Stored data entries
__________

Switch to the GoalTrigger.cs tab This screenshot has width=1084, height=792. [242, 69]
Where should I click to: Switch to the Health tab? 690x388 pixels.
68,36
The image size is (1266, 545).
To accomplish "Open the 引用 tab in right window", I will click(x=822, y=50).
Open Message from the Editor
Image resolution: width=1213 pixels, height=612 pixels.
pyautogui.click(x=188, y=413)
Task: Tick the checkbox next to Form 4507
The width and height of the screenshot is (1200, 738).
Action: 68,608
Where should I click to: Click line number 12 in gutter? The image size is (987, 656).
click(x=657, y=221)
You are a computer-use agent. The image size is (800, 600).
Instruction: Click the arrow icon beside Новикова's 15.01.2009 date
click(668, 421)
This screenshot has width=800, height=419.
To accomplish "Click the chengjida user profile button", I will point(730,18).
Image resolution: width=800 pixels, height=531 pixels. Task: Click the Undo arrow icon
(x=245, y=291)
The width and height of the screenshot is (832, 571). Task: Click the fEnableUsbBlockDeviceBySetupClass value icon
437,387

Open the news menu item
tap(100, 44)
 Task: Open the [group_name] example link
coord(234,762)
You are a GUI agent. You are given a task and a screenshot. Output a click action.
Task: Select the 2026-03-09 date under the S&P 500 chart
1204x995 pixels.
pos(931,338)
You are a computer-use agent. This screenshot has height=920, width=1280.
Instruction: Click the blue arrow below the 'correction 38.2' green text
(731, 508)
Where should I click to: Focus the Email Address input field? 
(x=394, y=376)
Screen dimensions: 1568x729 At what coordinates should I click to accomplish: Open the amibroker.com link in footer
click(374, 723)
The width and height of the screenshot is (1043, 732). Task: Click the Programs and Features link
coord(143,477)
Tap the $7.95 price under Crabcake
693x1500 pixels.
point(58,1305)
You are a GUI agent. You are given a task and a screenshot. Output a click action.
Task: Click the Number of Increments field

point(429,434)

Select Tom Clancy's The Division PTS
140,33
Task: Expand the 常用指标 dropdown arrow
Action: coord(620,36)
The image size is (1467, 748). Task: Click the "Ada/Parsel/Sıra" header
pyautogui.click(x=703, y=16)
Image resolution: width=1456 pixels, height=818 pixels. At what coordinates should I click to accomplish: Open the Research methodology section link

__________

▸ DIRECTIONS:
Type the data again exactly. Leave nothing out.

▸ YOUR RESPONSE:
Switch to the GoalTrigger.cs tab This screenshot has width=1084, height=792. [242, 69]
Where should I click to: Switch to the Health tab? 690x388 pixels.
68,36
The image size is (1266, 545).
To accomplish "Open the 引用 tab in right window", I will click(x=822, y=50).
Open Message from the Editor
Image resolution: width=1213 pixels, height=612 pixels.
pyautogui.click(x=188, y=413)
Task: Tick the checkbox next to Form 4507
The width and height of the screenshot is (1200, 738).
Action: 68,608
Where should I click to: Click line number 12 in gutter? The image size is (987, 656).
click(x=657, y=221)
You are a computer-use agent. The image size is (800, 600).
Instruction: Click the arrow icon beside Новикова's 15.01.2009 date
click(668, 421)
This screenshot has width=800, height=419.
To accomplish "Click the chengjida user profile button", I will point(730,18).
Image resolution: width=800 pixels, height=531 pixels. Task: Click the Undo arrow icon
(x=245, y=291)
The width and height of the screenshot is (832, 571). Task: Click the fEnableUsbBlockDeviceBySetupClass value icon
437,387

Open the news menu item
tap(100, 44)
 Task: Open the [group_name] example link
coord(234,762)
You are a GUI agent. You are given a task and a screenshot. Output a click action.
Task: Select the 2026-03-09 date under the S&P 500 chart
1204x995 pixels.
pos(931,338)
You are a computer-use agent. This screenshot has height=920, width=1280.
Instruction: Click the blue arrow below the 'correction 38.2' green text
(731, 508)
Where should I click to: Focus the Email Address input field? 
(x=394, y=376)
Screen dimensions: 1568x729 At what coordinates should I click to accomplish: Open the amibroker.com link in footer
click(374, 723)
The width and height of the screenshot is (1043, 732). Task: Click the Programs and Features link
coord(143,477)
Tap the $7.95 price under Crabcake
693x1500 pixels.
point(58,1305)
You are a GUI agent. You are given a task and a screenshot. Output a click action.
Task: Click the Number of Increments field

point(429,434)

Select Tom Clancy's The Division PTS
140,33
Task: Expand the 常用指标 dropdown arrow
Action: coord(620,36)
The image size is (1467, 748). Task: Click the "Ada/Parsel/Sıra" header
pyautogui.click(x=703, y=16)
Image resolution: width=1456 pixels, height=818 pixels. At what coordinates should I click to accomplish: Open the Research methodology section link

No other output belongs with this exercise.